Un gouvernement sans légitimité

Les projections menées pour le second tour des législatives semblent toutes indiquer qu’il n’y aura pas de majorité forte à l’Assemblée pour la XVIIème législature.

Le Rassemblement national a déjà affirmé qu’il ne prendrait pas les rênes d’un gouvernement soutenu par une majorité relative. Quant aux autres forces politiques, elles seront contraintes à des alliances pour former un exécutif.

La mise en place d’un gouvernement de compromis qui semble se dessiner sur un programme qui pourrait se résumer au « barrage » contre le Rassemblement national devrait favoriser à moyen terme la progression du parti de Jordan Bardella.

Le temps des combinaisons

 

Les acteurs qui s’uniront en début de semaine pour former un gouvernement le feront très probablement sans Jean-Luc Mélenchon et sans majorité absolue. C’est tout le paradoxe de la situation électorale actuelle. La participation massive pourrait donner lieu à une légitimité forte mais elle profite à un éclatement des forces en présence. Trois blocs de tailles inégales ont pris forme et laissent peu de choix en matière de coalitions. Personne n’étant prêt à s’allier avec le RN, le gouvernement de demain se passera de la première force politique du pays et renforcera le sentiment de mise au ban de la majorité, relative, des électeurs. En 2024, au Premier tour, le RN a obtenu plus de deux millions et demi de voix de plus que la majorité macroniste au second tour des législatives de 2022. Des alliances d’apparence contre-nature vont donc être conclues et compromettront ceux qui en sont à l’origine ou qui les soutiennent, même passivement.

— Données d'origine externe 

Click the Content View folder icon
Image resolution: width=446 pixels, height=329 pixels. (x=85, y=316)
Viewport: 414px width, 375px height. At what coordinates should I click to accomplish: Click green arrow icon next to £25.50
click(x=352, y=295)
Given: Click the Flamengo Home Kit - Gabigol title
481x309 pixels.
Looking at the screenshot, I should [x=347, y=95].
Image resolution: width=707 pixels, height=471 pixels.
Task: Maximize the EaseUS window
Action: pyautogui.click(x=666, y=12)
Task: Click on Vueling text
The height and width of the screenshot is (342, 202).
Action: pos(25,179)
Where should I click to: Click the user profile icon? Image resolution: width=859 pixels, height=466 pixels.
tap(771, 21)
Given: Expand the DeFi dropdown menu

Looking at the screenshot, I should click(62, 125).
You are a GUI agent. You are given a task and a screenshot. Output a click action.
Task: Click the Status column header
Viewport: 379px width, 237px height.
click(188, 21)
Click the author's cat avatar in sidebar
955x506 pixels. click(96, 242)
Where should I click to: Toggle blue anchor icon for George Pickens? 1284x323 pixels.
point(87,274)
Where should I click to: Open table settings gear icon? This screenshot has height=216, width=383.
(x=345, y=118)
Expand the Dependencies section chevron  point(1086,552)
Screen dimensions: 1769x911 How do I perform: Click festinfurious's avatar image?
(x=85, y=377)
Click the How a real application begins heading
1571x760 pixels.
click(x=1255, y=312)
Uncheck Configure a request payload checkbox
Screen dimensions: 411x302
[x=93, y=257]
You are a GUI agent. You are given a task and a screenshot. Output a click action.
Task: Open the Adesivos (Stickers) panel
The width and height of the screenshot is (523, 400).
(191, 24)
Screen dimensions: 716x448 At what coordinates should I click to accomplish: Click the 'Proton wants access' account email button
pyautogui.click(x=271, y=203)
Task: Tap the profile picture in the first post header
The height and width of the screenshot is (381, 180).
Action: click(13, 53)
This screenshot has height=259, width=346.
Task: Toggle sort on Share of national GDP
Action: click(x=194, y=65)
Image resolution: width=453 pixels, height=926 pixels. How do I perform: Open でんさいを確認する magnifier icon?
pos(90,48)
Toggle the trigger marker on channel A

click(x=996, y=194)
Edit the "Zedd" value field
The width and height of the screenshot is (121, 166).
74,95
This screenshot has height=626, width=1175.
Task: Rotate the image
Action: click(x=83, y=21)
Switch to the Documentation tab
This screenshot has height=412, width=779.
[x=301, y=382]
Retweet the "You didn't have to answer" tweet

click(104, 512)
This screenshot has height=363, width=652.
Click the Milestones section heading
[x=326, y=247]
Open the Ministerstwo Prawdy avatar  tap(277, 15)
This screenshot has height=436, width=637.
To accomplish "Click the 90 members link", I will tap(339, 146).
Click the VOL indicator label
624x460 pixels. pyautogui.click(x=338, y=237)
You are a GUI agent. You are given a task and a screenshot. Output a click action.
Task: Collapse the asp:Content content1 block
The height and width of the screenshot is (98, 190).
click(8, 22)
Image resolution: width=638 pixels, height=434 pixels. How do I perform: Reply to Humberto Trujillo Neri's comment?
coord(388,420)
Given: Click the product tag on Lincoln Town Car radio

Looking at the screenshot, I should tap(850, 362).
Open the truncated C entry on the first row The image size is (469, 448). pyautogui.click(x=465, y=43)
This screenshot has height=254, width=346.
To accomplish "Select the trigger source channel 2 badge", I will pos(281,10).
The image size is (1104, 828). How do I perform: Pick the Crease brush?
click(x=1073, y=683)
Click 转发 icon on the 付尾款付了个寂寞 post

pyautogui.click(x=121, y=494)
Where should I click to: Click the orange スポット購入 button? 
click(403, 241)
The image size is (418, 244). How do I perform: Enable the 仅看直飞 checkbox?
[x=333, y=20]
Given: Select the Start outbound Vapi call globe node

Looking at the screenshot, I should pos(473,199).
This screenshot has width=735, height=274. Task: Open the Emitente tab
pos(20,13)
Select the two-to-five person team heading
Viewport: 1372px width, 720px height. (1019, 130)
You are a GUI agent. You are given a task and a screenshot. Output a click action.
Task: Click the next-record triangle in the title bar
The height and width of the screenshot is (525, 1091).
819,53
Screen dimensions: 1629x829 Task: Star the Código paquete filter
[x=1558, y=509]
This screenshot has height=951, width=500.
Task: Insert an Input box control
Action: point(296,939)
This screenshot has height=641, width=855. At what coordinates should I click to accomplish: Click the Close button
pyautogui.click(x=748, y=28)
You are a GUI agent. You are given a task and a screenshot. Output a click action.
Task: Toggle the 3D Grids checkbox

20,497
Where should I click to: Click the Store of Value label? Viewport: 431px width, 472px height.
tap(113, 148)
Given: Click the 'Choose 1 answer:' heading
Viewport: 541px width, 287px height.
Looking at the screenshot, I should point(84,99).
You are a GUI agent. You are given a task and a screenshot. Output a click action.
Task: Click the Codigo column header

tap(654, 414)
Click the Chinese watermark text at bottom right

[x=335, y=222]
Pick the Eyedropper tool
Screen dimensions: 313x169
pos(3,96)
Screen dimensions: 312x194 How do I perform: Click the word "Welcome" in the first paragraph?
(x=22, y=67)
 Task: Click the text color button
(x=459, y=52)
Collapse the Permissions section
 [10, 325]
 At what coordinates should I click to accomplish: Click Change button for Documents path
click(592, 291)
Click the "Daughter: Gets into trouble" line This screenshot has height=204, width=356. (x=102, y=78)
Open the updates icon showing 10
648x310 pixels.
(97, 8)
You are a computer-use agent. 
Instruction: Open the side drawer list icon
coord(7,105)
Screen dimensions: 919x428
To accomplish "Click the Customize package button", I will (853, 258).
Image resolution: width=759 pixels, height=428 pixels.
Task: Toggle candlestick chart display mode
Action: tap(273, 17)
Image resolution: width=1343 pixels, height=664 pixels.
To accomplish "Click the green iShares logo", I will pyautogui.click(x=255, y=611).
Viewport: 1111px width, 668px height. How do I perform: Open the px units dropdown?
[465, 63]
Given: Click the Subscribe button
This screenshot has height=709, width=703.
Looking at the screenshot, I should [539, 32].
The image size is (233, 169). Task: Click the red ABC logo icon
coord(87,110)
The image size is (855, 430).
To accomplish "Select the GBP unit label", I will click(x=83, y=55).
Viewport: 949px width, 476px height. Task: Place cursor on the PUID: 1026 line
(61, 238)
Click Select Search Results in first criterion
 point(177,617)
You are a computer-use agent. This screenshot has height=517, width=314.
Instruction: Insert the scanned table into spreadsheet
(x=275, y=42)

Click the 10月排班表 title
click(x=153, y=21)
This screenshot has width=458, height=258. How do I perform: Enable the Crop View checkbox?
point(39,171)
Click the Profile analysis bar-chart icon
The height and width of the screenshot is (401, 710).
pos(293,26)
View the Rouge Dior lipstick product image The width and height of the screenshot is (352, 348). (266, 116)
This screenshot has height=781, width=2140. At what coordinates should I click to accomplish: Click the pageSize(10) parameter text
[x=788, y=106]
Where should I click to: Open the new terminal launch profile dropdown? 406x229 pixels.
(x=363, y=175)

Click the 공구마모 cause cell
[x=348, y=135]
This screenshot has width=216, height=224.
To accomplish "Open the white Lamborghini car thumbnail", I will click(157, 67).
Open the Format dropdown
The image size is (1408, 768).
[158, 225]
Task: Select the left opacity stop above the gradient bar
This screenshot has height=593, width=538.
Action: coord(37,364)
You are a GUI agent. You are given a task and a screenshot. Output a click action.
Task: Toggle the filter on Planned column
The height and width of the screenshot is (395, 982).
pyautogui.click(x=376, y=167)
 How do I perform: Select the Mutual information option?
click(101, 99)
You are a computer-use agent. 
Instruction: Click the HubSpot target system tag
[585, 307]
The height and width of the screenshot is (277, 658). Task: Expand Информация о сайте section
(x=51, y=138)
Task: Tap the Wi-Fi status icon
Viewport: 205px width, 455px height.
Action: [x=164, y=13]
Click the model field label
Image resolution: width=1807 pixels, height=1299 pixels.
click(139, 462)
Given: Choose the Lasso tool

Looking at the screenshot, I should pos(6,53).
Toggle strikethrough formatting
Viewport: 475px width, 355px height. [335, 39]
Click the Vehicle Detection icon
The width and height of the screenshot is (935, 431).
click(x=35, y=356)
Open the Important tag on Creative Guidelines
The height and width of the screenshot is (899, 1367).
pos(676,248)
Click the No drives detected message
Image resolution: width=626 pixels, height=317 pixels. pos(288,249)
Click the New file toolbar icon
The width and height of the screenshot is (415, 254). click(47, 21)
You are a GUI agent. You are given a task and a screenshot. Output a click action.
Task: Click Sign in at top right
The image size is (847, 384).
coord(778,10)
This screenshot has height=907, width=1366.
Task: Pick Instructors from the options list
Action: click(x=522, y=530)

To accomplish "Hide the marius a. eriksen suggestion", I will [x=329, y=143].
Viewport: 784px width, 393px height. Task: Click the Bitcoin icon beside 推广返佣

C’est une recomposition inédite qui s’opère sous nos yeux. Ce type de calcul est courant dans certains pays d’Europe, en Allemagne et en Autriche où la culture du compromis domine ou même en Italie où la nécessité de former des alliances est souvent rendue indispensable par l’éclatement du vote.

Eloignées de la pratique politique française, ces combinaisons devraient avoir pour conséquence de discréditer un peu plus une classe dirigeante et renforcer les partis de contestation.

 

Trois années pour préparer la suite

 

Avec son caprice institutionnel, le président Macron a rompu avec une partie de sa majorité. Au sommet de l’arrogance et de la suffisance, il semble avoir marqué ici le début de la fin de son règne. Peu encombré par des convictions, il pourrait se satisfaire d’une majorité de centre gauche ou d’un gouvernement technique mais il semble bien que la suite de l’histoire électorale se jouera sans lui. Pour ce président, il sera donc question de placer les siens à des postes stratégiques en France et en Europe et peut-être de tenter une fin de quinquennat à la Chirac : c’est-à-dire ne rien faire en disant se mettre au-dessus des partis. Emmanuel Macron semble cependant trop agité pour cela et devrait les Affaires étrangères comme ultime joujou. Son bilan en la matière est à la hauteur du reste : risible. Cette fois, il n’est pas à exclure quelques brouilles avec son gouvernement s’il venait à se montrer un peu trop cavalier.

Pour les autres, c’est-à-dire les oppositions et la désormais ancienne majorité présidentielle, la page devrait rapidement être tournée et les regards se porteront sur les prochaines élections municipales de 2026 et surtout sur la présidentielle de 2027 qui devrait être suivie d’une dissolution et donc de nouvelles législatives. Le RN devrait mettre à profit ce temps pour préparer une arrivée au pouvoir quand les LR devront se mobiliser pour conserver leur ancrage local dans deux ans et tenter de sortir du chapeau un candidat qui puisse exister face à Marine Le Pen. Le centre devra, lui, trouver un point d’équilibre entre droite et gauche, un ajustement qui devrait se faire plutôt côté gauche à considérer le fameux « barrage républicain » et la domination d’anciens socialistes sur la sphère macroniste. A gauche, la séparation entre Insoumis et « gauche plurielle » (PS, communistes et écologistes) devrait être entérinée prochainement à la faveur de la diabolisation des partisans de Jean-Luc Mélenchon. Un mouvement qui pourrait pousser une large partie de la gauche dans les bras du centre.

 

Au grand chambardement électoral devrait succéder une période de manœuvre et de tractations entre les différents courants politiques. Des petits calculs pour se maintenir en vie et tenter de dégager une majorité. De la cuisine politicienne qui ne devrait pas redorer l’image des élus.